The Conservative Party could freeze pay in higher education if it wins the general election - and Labour and the Liberal Democrats will push for wage restraint.
The Universities and Colleges Employers Association says in a document issued following the start of pay talks with higher education unions that it is "entirely possible" that the Conservatives, if elected, could apply their pledge for a public-sector salary freeze in higher education via the funding councils. The freeze would apply to salaries of £18,000 and above for 2011-12.
David Willetts, Conservative shadow minister for universities, told Times Higher Education that his party "believes universities need to hold down their pay costs" and would "work with Hefce" on the "exact mechanisms" to achieve this.
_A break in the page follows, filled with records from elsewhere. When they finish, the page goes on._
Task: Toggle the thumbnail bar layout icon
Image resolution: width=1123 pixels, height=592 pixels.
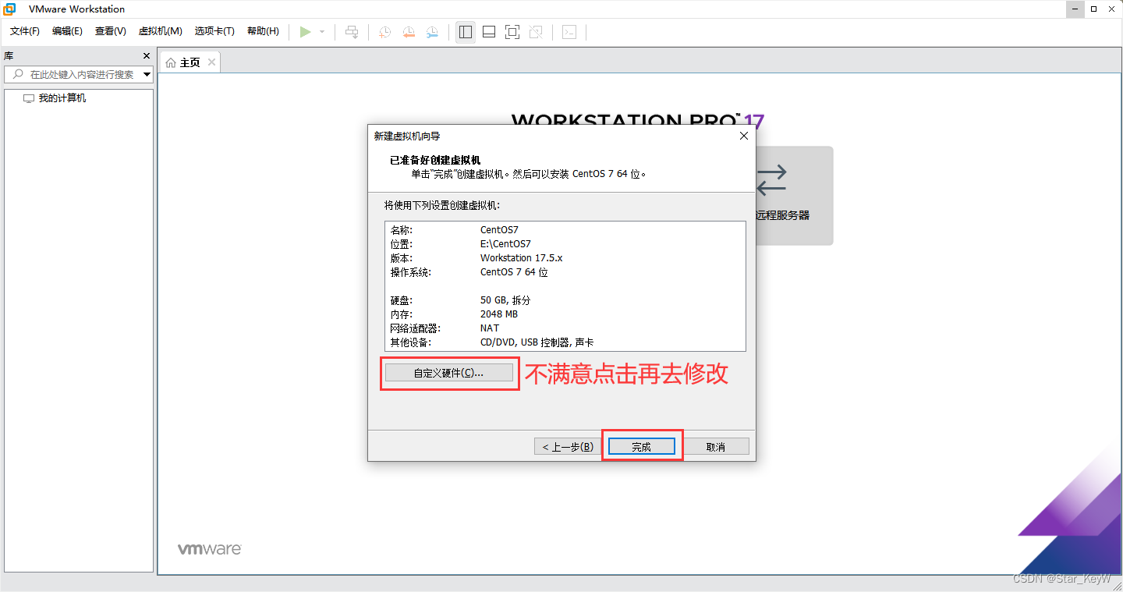Action: 488,32
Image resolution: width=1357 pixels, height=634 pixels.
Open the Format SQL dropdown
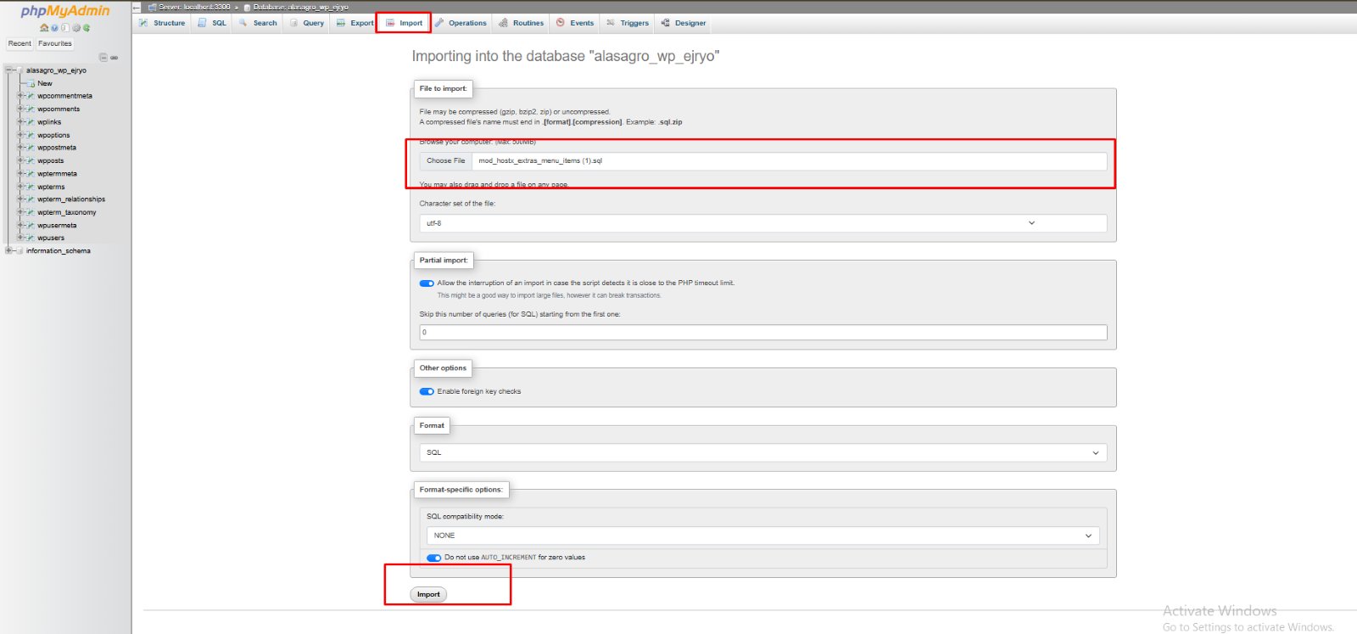[762, 452]
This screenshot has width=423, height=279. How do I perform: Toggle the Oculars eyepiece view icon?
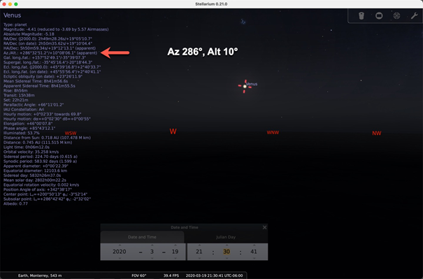[361, 16]
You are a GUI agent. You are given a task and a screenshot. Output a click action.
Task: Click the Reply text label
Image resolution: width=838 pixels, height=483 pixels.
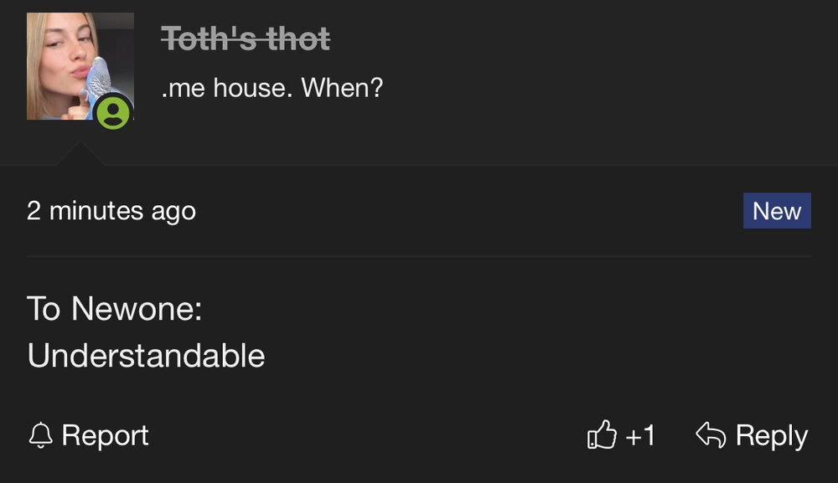(772, 436)
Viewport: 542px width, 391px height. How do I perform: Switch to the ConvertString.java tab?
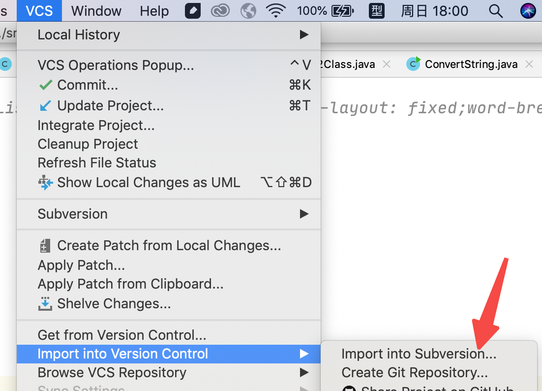(x=471, y=64)
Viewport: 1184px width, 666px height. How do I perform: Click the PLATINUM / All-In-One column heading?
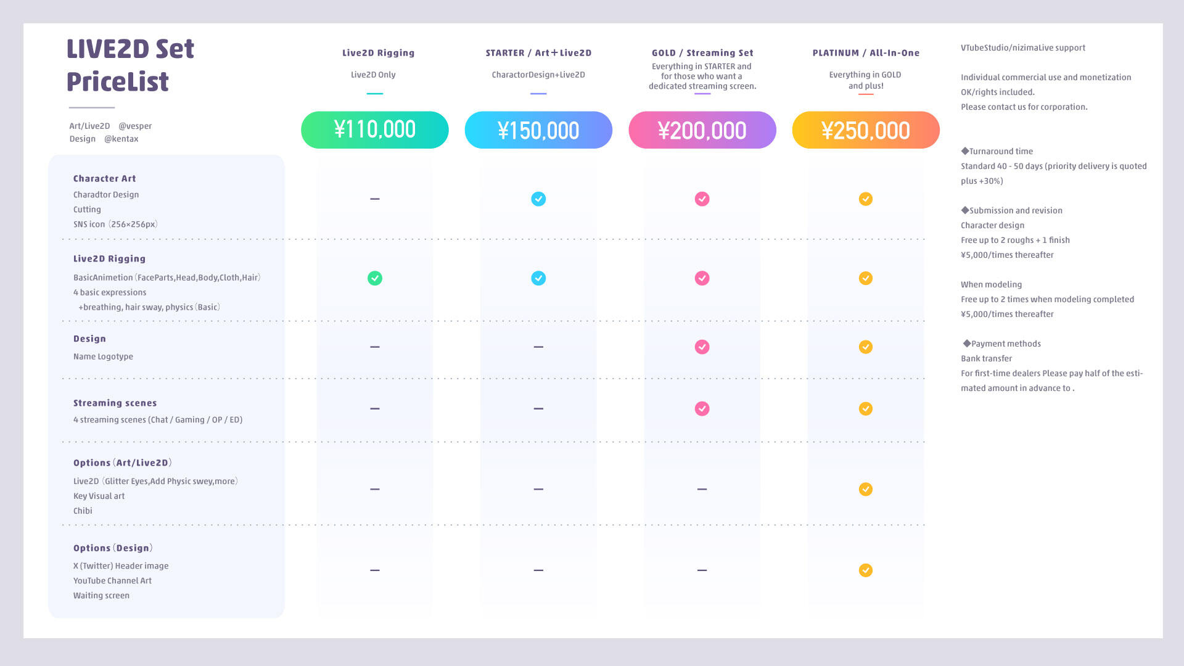pyautogui.click(x=866, y=53)
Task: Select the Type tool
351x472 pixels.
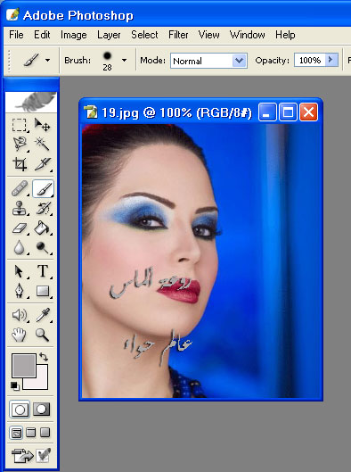Action: (43, 271)
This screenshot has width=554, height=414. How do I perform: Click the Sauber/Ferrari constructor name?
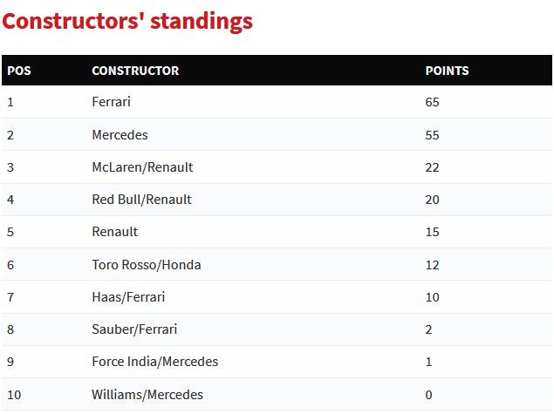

He added: "Universities would find it very hard to explain to students and their families if costs were going up because of pay increases much greater than the rest of the economy was enjoying."
The five higher education unions opened the 2010-11 pay negotiations for staff on the national spine with a claim for a 4 per cent rise.
A Labour spokesman said of the party's pay policy: "The public rightly expect everyone delivering public services to tighten their belts.
"Of course, pay decisions in higher education are for individual institutions to make, but they will be expected to have regard to the pay restraint being shown across the wider public sector."
It's time for discipline
Ucea notes that the government wants a 1 per cent cap on new public-sector pay deals from 2010 to 2013.
In his grant letter to Hefce in December, Lord Mandelson said there was "a particular need to exercise discipline on pay in higher education, at all levels and in all areas".
Lib Dem policy on public-sector pay is to cap increases at £400 per person in 2011-12 and 2012-13.
Stephen Williams, Lib Dem universities spokesman, said: "We'd expect Hefce to recommend to universities that they apply that cap."
Higher education institutions are legally autonomous bodies, and in 2008-09 they reduced their reliance on funding-body grants to 35 per cent of their income, according to the Higher Education Statistics Agency.
Mr Willetts said universities "count as independent, private bodies" and as such were not "strictly within the framework" of the party's commitment to freeze public-sector pay.
"But these are tough times," he said, pointing out that many businesses are unable to afford pay rises in today's economic climate.
Asked if controlling pay would conflict with Conservative principles of independence from state control, he said: "That is why we need to be very careful as we discuss the exact mechanisms. I do not wish to get into the position of micro-managing universities." He said he hoped that universities could handle settlements "responsibly" in their own negotiations.
'We're not in it together'
With a 0.5 per cent deal this year and a 0.25 per cent opening offer from Ucea for 2010-11, many in the academy will be chilled by the prospect of future freezes or caps.
A University and College Union spokesman highlighted the figures in this month's THE survey of vice-chancellors' pay. He said the fact that their pay and benefits packages had risen by nearly 11 per cent year on year had "damaged trust between staff and leaders and shown once again that, despite the rhetoric, we are not all 'in it together'".
Mike Robinson, Unite national education officer, said: "This is trying to close the stable door when vice-chancellors have already escaped through it."
Some argue that a run of low settlements could undo the progress that followed Sir Michael Bett's 1999 independent report, which called for substantial pay rises for academics to aid recruitment.
Jon Richards, Unison senior national education officer, said there was "little difference" between the Labour and Tory messages.
"They are battling hard to see which party can drive us back quicker to pre-Bett days, which will have knock-on effects on recruitment and retention, and damage our leading role in the world," he added.